| Exercise objective |
Transcribe the listing exactly; drop the images.

________________

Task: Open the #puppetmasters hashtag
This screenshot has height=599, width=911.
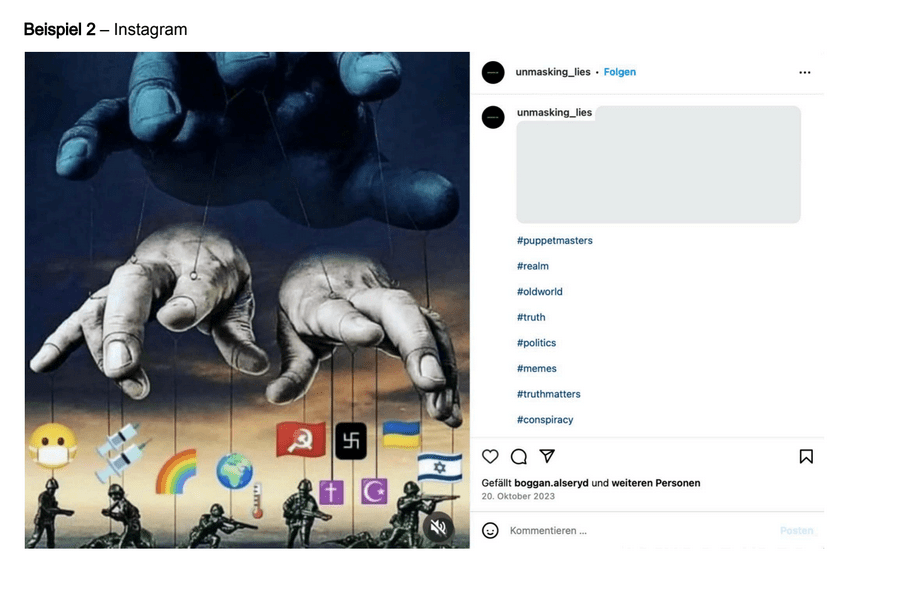Action: pyautogui.click(x=555, y=241)
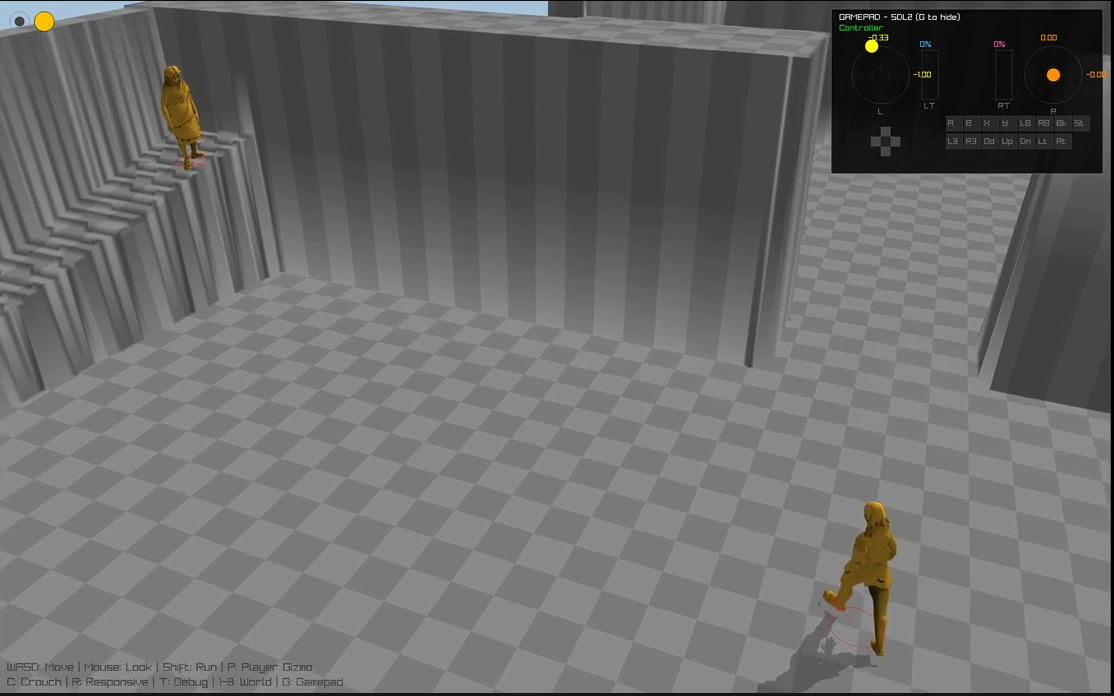Click the large yellow circle at top-left
Image resolution: width=1114 pixels, height=696 pixels.
click(44, 21)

________________

| Solution for this problem |
Task: Open the #puppetmasters hashtag
This screenshot has height=599, width=911.
Action: pyautogui.click(x=555, y=241)
Click the large yellow circle at top-left
Image resolution: width=1114 pixels, height=696 pixels.
click(44, 21)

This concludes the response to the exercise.